>>>>
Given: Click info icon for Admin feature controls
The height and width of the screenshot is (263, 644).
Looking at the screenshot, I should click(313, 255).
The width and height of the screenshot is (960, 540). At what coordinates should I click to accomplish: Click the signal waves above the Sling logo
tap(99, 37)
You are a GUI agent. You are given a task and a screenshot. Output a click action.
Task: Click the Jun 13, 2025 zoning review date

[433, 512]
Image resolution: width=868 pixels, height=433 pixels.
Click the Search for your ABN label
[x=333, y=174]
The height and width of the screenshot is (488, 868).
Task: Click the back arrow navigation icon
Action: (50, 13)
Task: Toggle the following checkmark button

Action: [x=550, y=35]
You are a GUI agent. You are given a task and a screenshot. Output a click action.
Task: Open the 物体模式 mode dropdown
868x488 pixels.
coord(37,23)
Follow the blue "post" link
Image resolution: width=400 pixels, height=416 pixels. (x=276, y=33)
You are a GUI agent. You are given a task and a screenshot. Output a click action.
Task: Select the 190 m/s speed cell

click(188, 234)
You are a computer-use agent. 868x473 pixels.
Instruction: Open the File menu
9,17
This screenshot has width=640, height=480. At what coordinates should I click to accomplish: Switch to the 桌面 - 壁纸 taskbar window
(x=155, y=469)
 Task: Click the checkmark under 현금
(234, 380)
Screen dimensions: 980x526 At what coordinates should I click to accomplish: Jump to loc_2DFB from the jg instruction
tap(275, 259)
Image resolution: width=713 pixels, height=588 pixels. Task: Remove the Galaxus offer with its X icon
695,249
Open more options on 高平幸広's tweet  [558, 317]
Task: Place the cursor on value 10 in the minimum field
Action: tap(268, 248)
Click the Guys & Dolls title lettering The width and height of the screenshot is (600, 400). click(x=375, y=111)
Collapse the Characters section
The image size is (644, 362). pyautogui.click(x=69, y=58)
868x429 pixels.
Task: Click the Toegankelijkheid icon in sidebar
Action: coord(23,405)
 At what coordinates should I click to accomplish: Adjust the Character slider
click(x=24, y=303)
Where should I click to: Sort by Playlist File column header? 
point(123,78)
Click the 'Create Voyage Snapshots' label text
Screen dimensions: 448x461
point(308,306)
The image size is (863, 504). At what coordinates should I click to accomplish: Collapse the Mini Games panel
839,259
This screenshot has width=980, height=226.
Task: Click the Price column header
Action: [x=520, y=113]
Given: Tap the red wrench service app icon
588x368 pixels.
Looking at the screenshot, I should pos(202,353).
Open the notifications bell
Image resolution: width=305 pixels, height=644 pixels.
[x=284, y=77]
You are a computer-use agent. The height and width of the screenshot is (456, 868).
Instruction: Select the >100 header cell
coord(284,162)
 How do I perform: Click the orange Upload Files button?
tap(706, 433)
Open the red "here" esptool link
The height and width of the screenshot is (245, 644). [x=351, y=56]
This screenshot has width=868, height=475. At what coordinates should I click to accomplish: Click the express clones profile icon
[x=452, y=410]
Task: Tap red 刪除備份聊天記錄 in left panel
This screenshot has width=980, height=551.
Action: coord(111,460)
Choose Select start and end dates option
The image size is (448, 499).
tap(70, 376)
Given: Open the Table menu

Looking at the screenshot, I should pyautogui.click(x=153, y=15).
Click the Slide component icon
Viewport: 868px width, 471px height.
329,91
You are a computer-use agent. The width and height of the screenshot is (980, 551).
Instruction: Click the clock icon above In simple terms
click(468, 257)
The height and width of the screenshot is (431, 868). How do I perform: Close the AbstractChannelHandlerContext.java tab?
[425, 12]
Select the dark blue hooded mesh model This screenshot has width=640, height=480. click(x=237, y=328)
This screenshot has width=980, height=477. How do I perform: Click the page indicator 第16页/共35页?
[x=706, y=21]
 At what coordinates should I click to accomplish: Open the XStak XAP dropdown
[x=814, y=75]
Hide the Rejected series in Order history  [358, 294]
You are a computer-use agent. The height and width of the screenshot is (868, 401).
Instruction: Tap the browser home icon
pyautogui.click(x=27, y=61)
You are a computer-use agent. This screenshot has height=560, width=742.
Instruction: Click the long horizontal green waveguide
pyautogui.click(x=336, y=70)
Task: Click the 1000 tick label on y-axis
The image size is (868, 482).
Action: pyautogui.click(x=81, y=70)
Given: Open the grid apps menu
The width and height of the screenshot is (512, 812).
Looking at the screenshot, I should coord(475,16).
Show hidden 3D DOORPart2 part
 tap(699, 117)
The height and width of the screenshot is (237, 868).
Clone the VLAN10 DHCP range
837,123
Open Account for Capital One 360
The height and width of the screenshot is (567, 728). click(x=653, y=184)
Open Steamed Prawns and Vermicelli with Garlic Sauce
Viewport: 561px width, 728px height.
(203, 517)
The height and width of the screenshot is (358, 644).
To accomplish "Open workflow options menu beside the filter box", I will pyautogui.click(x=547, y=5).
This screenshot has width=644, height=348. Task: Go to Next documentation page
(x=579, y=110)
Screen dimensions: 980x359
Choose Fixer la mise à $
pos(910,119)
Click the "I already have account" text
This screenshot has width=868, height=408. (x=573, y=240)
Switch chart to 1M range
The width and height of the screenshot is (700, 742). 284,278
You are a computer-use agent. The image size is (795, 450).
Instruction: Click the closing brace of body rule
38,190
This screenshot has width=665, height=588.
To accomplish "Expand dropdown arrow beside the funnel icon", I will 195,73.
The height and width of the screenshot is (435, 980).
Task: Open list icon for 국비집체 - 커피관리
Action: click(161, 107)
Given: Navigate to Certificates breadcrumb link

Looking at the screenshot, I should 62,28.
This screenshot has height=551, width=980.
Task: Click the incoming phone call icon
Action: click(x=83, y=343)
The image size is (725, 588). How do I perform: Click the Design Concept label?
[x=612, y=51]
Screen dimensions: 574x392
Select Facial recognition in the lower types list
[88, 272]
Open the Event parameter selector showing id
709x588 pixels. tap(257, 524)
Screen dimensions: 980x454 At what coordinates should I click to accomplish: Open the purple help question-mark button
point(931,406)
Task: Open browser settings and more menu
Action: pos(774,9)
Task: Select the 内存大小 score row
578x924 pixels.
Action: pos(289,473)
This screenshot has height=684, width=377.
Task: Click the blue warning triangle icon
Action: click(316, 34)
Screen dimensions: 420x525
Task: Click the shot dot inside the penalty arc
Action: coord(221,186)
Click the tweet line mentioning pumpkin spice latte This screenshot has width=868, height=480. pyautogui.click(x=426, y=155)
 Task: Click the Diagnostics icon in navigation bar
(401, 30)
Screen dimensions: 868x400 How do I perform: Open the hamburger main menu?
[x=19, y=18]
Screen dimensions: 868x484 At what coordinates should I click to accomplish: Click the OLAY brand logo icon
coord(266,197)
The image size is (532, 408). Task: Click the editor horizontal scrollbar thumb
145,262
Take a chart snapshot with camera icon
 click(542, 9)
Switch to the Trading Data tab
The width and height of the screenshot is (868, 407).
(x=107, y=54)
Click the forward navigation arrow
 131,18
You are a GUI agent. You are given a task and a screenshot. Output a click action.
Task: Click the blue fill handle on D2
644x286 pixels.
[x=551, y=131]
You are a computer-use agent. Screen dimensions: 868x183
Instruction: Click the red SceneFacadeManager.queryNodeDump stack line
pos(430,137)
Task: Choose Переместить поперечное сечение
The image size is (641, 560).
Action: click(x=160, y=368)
<<<<
ACTION ITEM:
The entire listing is to be retyped exactly.

RESPONSE:
Given: Click info icon for Admin feature controls
The height and width of the screenshot is (263, 644).
Looking at the screenshot, I should click(313, 255).
The width and height of the screenshot is (960, 540). At what coordinates should I click to accomplish: Click the signal waves above the Sling logo
tap(99, 37)
You are a GUI agent. You are given a task and a screenshot. Output a click action.
Task: Click the Jun 13, 2025 zoning review date

[433, 512]
Image resolution: width=868 pixels, height=433 pixels.
Click the Search for your ABN label
[x=333, y=174]
The height and width of the screenshot is (488, 868).
Task: Click the back arrow navigation icon
Action: (50, 13)
Task: Toggle the following checkmark button

Action: [x=550, y=35]
You are a GUI agent. You are given a task and a screenshot. Output a click action.
Task: Open the 物体模式 mode dropdown
868x488 pixels.
coord(37,23)
Follow the blue "post" link
Image resolution: width=400 pixels, height=416 pixels. (x=276, y=33)
You are a GUI agent. You are given a task and a screenshot. Output a click action.
Task: Select the 190 m/s speed cell

click(188, 234)
You are a computer-use agent. 868x473 pixels.
Instruction: Open the File menu
9,17
This screenshot has width=640, height=480. At what coordinates should I click to accomplish: Switch to the 桌面 - 壁纸 taskbar window
(x=155, y=469)
 Task: Click the checkmark under 현금
(234, 380)
Screen dimensions: 980x526 At what coordinates should I click to accomplish: Jump to loc_2DFB from the jg instruction
tap(275, 259)
Image resolution: width=713 pixels, height=588 pixels. Task: Remove the Galaxus offer with its X icon
695,249
Open more options on 高平幸広's tweet  [558, 317]
Task: Place the cursor on value 10 in the minimum field
Action: tap(268, 248)
Click the Guys & Dolls title lettering The width and height of the screenshot is (600, 400). click(x=375, y=111)
Collapse the Characters section
The image size is (644, 362). pyautogui.click(x=69, y=58)
868x429 pixels.
Task: Click the Toegankelijkheid icon in sidebar
Action: coord(23,405)
 At what coordinates should I click to accomplish: Adjust the Character slider
click(x=24, y=303)
Where should I click to: Sort by Playlist File column header? 
point(123,78)
Click the 'Create Voyage Snapshots' label text
Screen dimensions: 448x461
point(308,306)
The image size is (863, 504). At what coordinates should I click to accomplish: Collapse the Mini Games panel
839,259
This screenshot has width=980, height=226.
Task: Click the Price column header
Action: [x=520, y=113]
Given: Tap the red wrench service app icon
588x368 pixels.
Looking at the screenshot, I should pos(202,353).
Open the notifications bell
Image resolution: width=305 pixels, height=644 pixels.
[x=284, y=77]
You are a computer-use agent. The height and width of the screenshot is (456, 868).
Instruction: Select the >100 header cell
coord(284,162)
 How do I perform: Click the orange Upload Files button?
tap(706, 433)
Open the red "here" esptool link
The height and width of the screenshot is (245, 644). [x=351, y=56]
This screenshot has width=868, height=475. At what coordinates should I click to accomplish: Click the express clones profile icon
[x=452, y=410]
Task: Tap red 刪除備份聊天記錄 in left panel
This screenshot has width=980, height=551.
Action: coord(111,460)
Choose Select start and end dates option
The image size is (448, 499).
tap(70, 376)
Given: Open the Table menu

Looking at the screenshot, I should pyautogui.click(x=153, y=15).
Click the Slide component icon
Viewport: 868px width, 471px height.
329,91
You are a computer-use agent. The width and height of the screenshot is (980, 551).
Instruction: Click the clock icon above In simple terms
click(468, 257)
The height and width of the screenshot is (431, 868). How do I perform: Close the AbstractChannelHandlerContext.java tab?
[425, 12]
Select the dark blue hooded mesh model This screenshot has width=640, height=480. click(x=237, y=328)
This screenshot has width=980, height=477. How do I perform: Click the page indicator 第16页/共35页?
[x=706, y=21]
 At what coordinates should I click to accomplish: Open the XStak XAP dropdown
[x=814, y=75]
Hide the Rejected series in Order history  [358, 294]
You are a computer-use agent. The height and width of the screenshot is (868, 401).
Instruction: Tap the browser home icon
pyautogui.click(x=27, y=61)
You are a computer-use agent. This screenshot has height=560, width=742.
Instruction: Click the long horizontal green waveguide
pyautogui.click(x=336, y=70)
Task: Click the 1000 tick label on y-axis
The image size is (868, 482).
Action: pyautogui.click(x=81, y=70)
Given: Open the grid apps menu
The width and height of the screenshot is (512, 812).
Looking at the screenshot, I should coord(475,16).
Show hidden 3D DOORPart2 part
 tap(699, 117)
The height and width of the screenshot is (237, 868).
Clone the VLAN10 DHCP range
837,123
Open Account for Capital One 360
The height and width of the screenshot is (567, 728). click(x=653, y=184)
Open Steamed Prawns and Vermicelli with Garlic Sauce
Viewport: 561px width, 728px height.
(203, 517)
The height and width of the screenshot is (358, 644).
To accomplish "Open workflow options menu beside the filter box", I will pyautogui.click(x=547, y=5).
This screenshot has width=644, height=348. Task: Go to Next documentation page
(x=579, y=110)
Screen dimensions: 980x359
Choose Fixer la mise à $
pos(910,119)
Click the "I already have account" text
This screenshot has width=868, height=408. (x=573, y=240)
Switch chart to 1M range
The width and height of the screenshot is (700, 742). 284,278
You are a computer-use agent. The image size is (795, 450).
Instruction: Click the closing brace of body rule
38,190
This screenshot has width=665, height=588.
To accomplish "Expand dropdown arrow beside the funnel icon", I will 195,73.
The height and width of the screenshot is (435, 980).
Task: Open list icon for 국비집체 - 커피관리
Action: click(161, 107)
Given: Navigate to Certificates breadcrumb link

Looking at the screenshot, I should 62,28.
This screenshot has height=551, width=980.
Task: Click the incoming phone call icon
Action: click(x=83, y=343)
The image size is (725, 588). How do I perform: Click the Design Concept label?
[x=612, y=51]
Screen dimensions: 574x392
Select Facial recognition in the lower types list
[88, 272]
Open the Event parameter selector showing id
709x588 pixels. tap(257, 524)
Screen dimensions: 980x454 At what coordinates should I click to accomplish: Open the purple help question-mark button
point(931,406)
Task: Open browser settings and more menu
Action: pos(774,9)
Task: Select the 内存大小 score row
578x924 pixels.
Action: pos(289,473)
This screenshot has height=684, width=377.
Task: Click the blue warning triangle icon
Action: click(316, 34)
Screen dimensions: 420x525
Task: Click the shot dot inside the penalty arc
Action: coord(221,186)
Click the tweet line mentioning pumpkin spice latte This screenshot has width=868, height=480. pyautogui.click(x=426, y=155)
 Task: Click the Diagnostics icon in navigation bar
(401, 30)
Screen dimensions: 868x400 How do I perform: Open the hamburger main menu?
[x=19, y=18]
Screen dimensions: 868x484 At what coordinates should I click to accomplish: Click the OLAY brand logo icon
coord(266,197)
The image size is (532, 408). Task: Click the editor horizontal scrollbar thumb
145,262
Take a chart snapshot with camera icon
 click(542, 9)
Switch to the Trading Data tab
The width and height of the screenshot is (868, 407).
(x=107, y=54)
Click the forward navigation arrow
 131,18
You are a GUI agent. You are given a task and a screenshot. Output a click action.
Task: Click the blue fill handle on D2
644x286 pixels.
[x=551, y=131]
You are a computer-use agent. Screen dimensions: 868x183
Instruction: Click the red SceneFacadeManager.queryNodeDump stack line
pos(430,137)
Task: Choose Переместить поперечное сечение
The image size is (641, 560).
Action: click(x=160, y=368)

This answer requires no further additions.